The Accuracy Question

The most common concern about AI grading is accuracy. Can an AI system really evaluate a handwritten subjective answer as well as an experienced teacher? The answer, based on DASES's performance across 400+ evaluated sheets, is yes, with measurable advantages. DASES achieves 98% rubric accuracy, meaning its scores match those that experienced human evaluators would assign when following the same rubric criteria.

How Is 98% Accuracy Measured?

Rubric accuracy is measured by comparing AI-generated scores against expert human evaluator scores on the same answer sheets using the same rubric. A score is considered accurate when it falls within the acceptable margin that two human graders would agree on. Across batches of 400+ sheets, DASES consistently achieves 98% alignment with human expert scores.

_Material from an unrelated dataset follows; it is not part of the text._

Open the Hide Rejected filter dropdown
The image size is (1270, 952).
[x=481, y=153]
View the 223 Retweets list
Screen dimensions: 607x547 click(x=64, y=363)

The Problem with Human Grading Consistency

Research consistently shows that human graders assign different scores to the same answer depending on factors like fatigue, time of day, order effects (grading the 50th paper differently from the 5th), and personal bias. In a typical batch of 200 papers, inter-grader variability can cause 10-15% score differences. DASES eliminates this entirely by applying rubric criteria uniformly.

Criterion-Based vs Impression-Based Grading

DASES uses criterion-based grading, evaluating each answer against specific rubric criteria with defined weights. This is fundamentally different from impression-based grading (reading an answer and assigning a holistic score), which is how most human grading actually works under time pressure. Criterion-based grading produces more consistent, defensible, and transparent scores.

Faculty Control Remains Central

AI accuracy doesn't mean faculty lose control. DASES generates the rubrics from model answers, but faculty can modify every criterion, adjust weights, and add alternative answer approaches before grading begins. After AI evaluation, faculty review scores and can override any individual score. The AI handles the effort; the faculty retain the authority.